3. Alex Jones & Alistair Hey

Why it matters: Networking mysteries rarely announce themselves. This duel demonstrates how to peel back NodePorts, policies, and host firewalls.

What you’ll learn:

  • Trace traffic with kubectl exec, iptables -t nat, and tc to find where packets die.
  • Validate kube-controller-manager and kubelet configs when scheduling subtly fails.
  • Guard yourself against sabotaged tooling (rogue aliases, modified kubeconfigs) that hinder troubleshooting.

Key takeaways:

  • Multi-layer debugging beats guesswork—test from pod → node → service to pinpoint the break.
  • Always confirm your tools haven’t been tampered with; even kubectl can be weaponized.

Hands-on drill: Inject latency with tc qdisc, observe service behaviour, then revert settings and record a runbook entry.

4. The Community vs. Rawkode

Why it matters: Security incidents often masquerade as outages. This group effort dissects a malicious kubeconfig helper and recovers the control plane.

What you’ll learn:

  • Audit kubeconfig exec plugins to detect hostile authentication helpers.
  • Use classic Linux tooling (ps, at, env) to uncover suspicious activity on nodes.
  • Restore control-plane availability by editing static manifests and restarting kubelet safely.

Key takeaways:

  • kubeconfig files are executable attack surfaces—treat them like code.
  • Static pod manifests provide single points of failure; secure and monitor them rigorously.

Hands-on drill: Craft a harmless kubeconfig exec helper, document how it executes, then disable it using RBAC and config policies.

5. Klustered #11

Why it matters: The finale showcases deep Linux forensics—hidden processes, etcd DoS, and host firewalls—under extreme pressure.

What you’ll learn:

  • Detect tampering techniques (ld.so.preload, rogue systemd units) that hide processes and binaries.
  • Recover from etcd quota exhaustion and network lockouts using snapshots, compaction, and targeted iptables rules.
  • Combine filesystem, network, and process evidence into a cohesive incident timeline.

Key takeaways:

  • Complex outages demand patience, logs, and note-taking before touching anything.
  • Hardened control planes require both Kubernetes and OS-level defenses (firewalls, file integrity, RBAC).

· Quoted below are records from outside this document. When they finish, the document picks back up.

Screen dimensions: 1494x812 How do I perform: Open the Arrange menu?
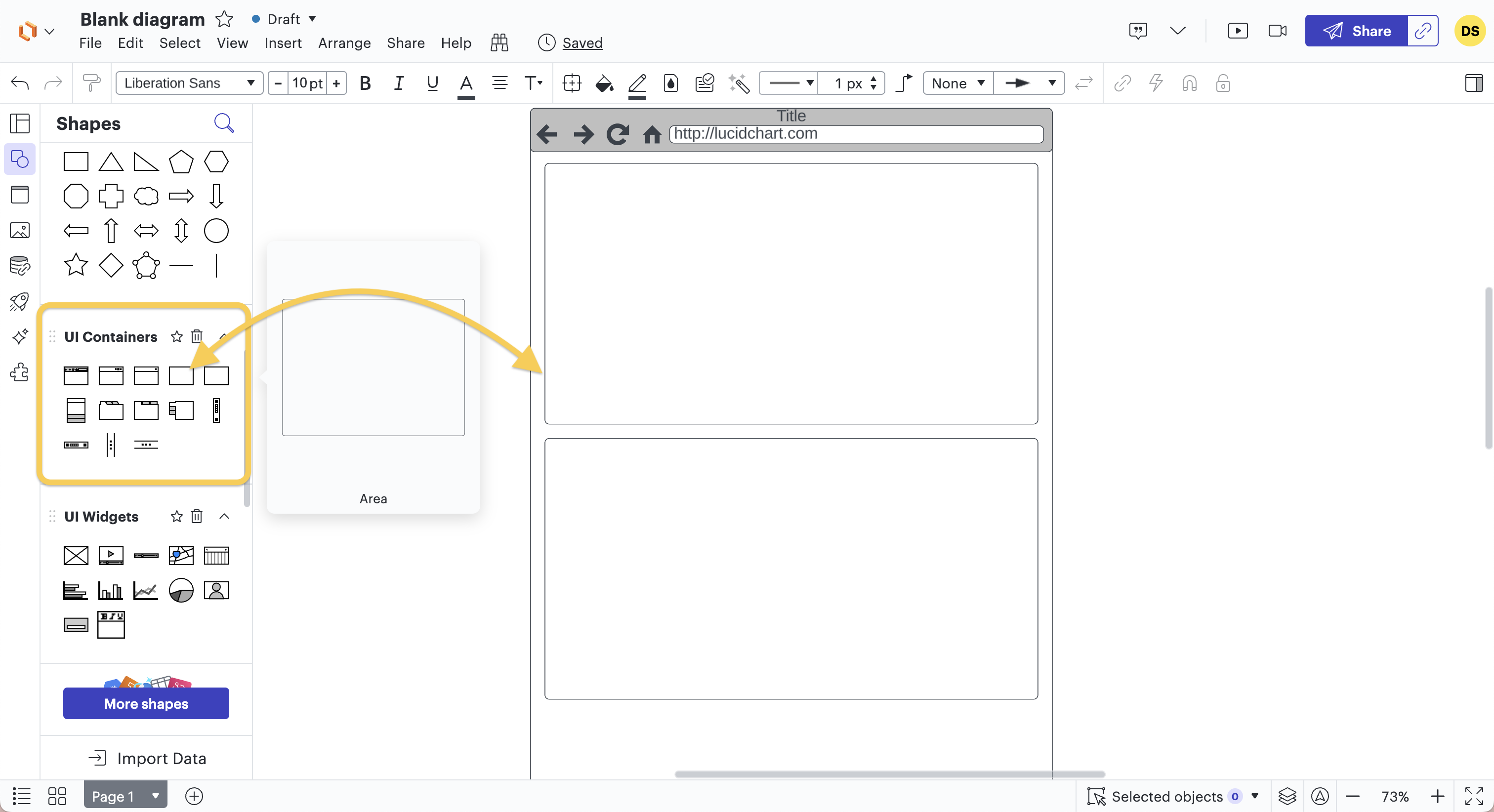click(x=344, y=42)
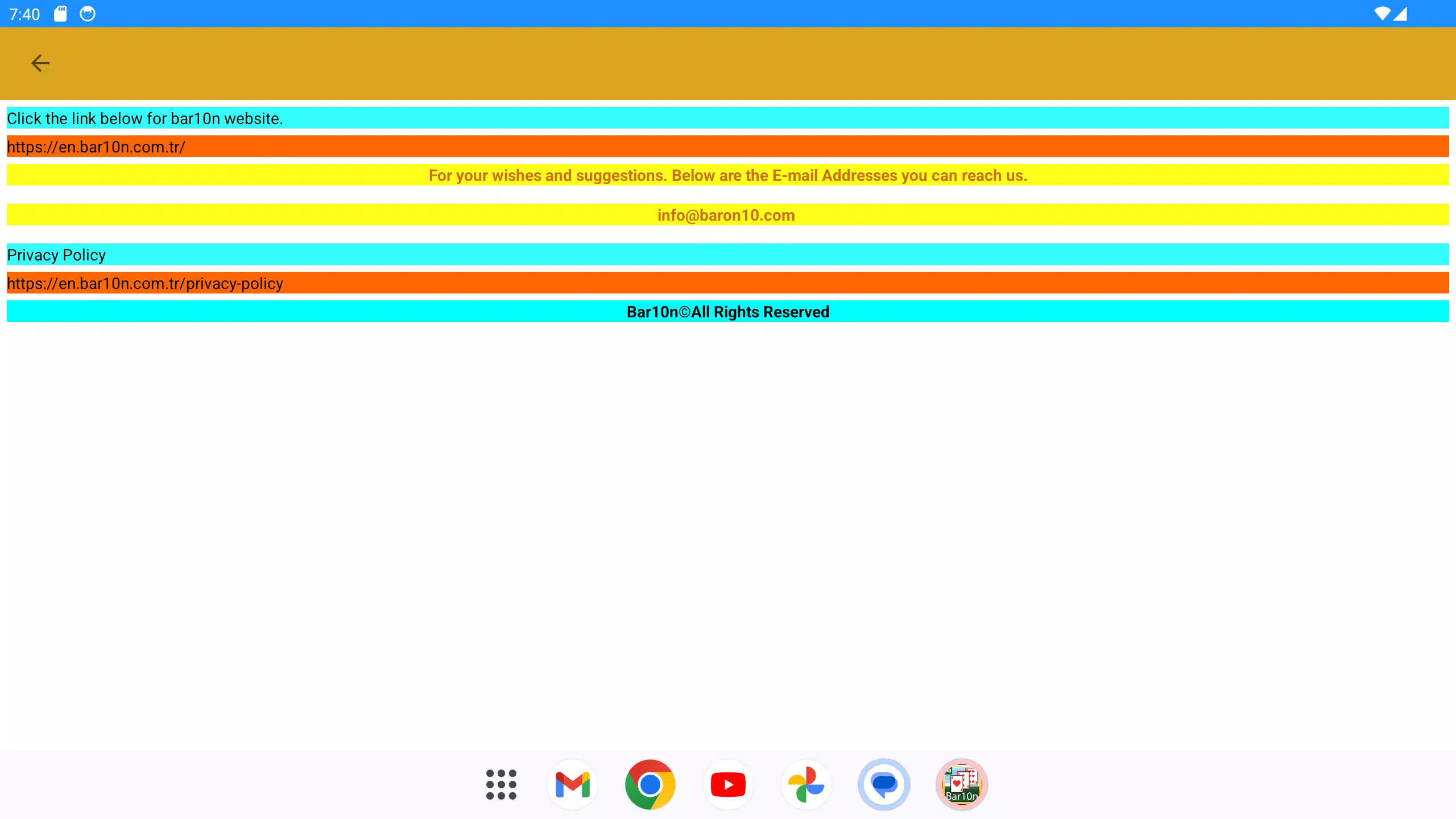Tap the round face notification icon
This screenshot has height=819, width=1456.
[x=88, y=14]
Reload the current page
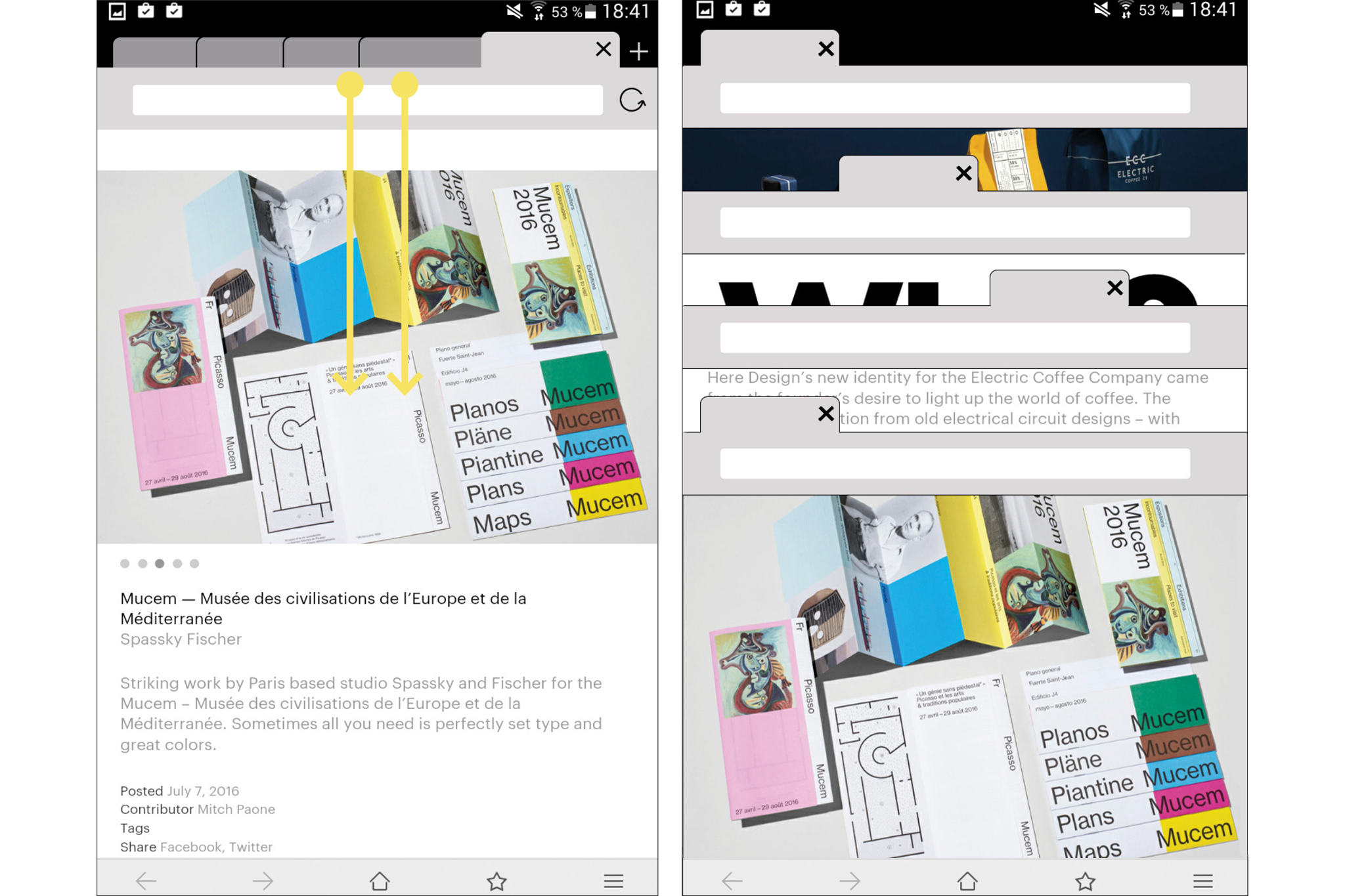The image size is (1345, 896). click(632, 100)
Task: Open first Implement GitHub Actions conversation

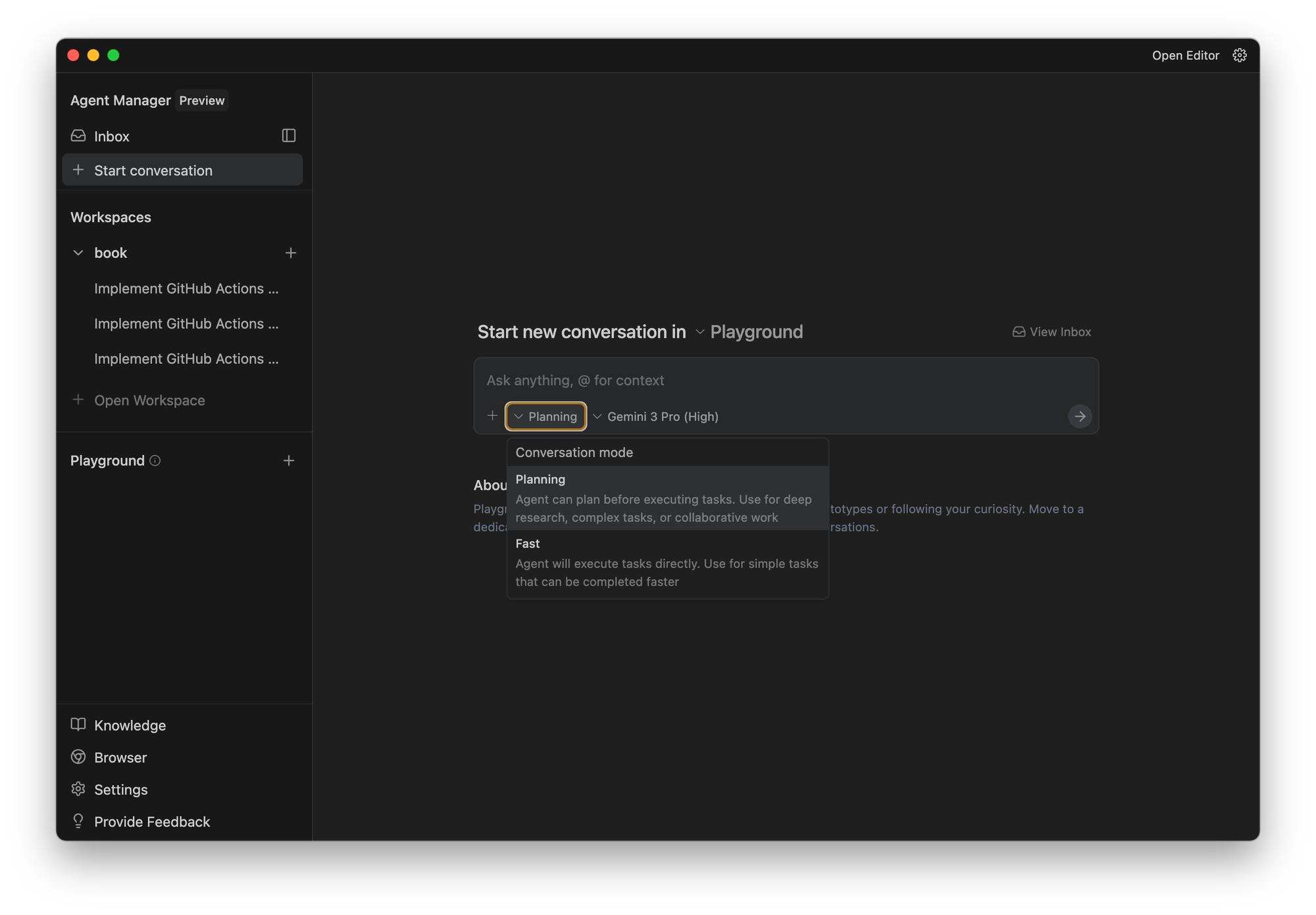Action: [x=186, y=288]
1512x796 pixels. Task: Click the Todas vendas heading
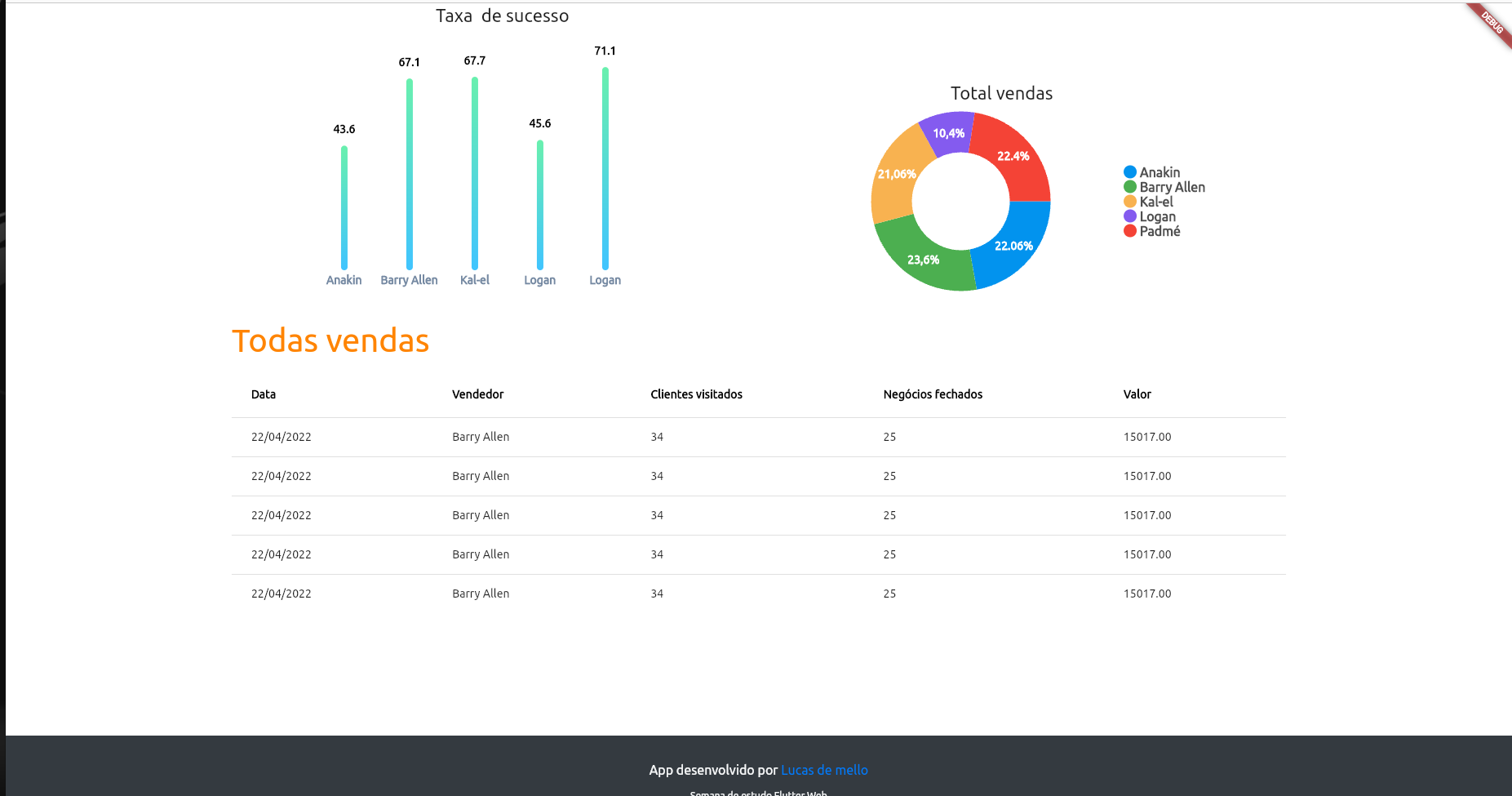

Hands-on drill: Build a lab where etcd hits its quota, practice compaction/defrag, then add iptables rules to lock down peer traffic.

Bonus Practice Scenarios

After-Action Suggestions

  1. Turn your notes into a written incident response playbook (symptom → hypothesis → command sequence).
  2. Automate recurring diagnostics with kubectl debug profiles or Systemd/Ansible scripts.
  3. Feed lessons learned into platform guardrails: enforce admission webhook health, lock down kubeconfig exec plugins, and monitor etcd quotas continuously.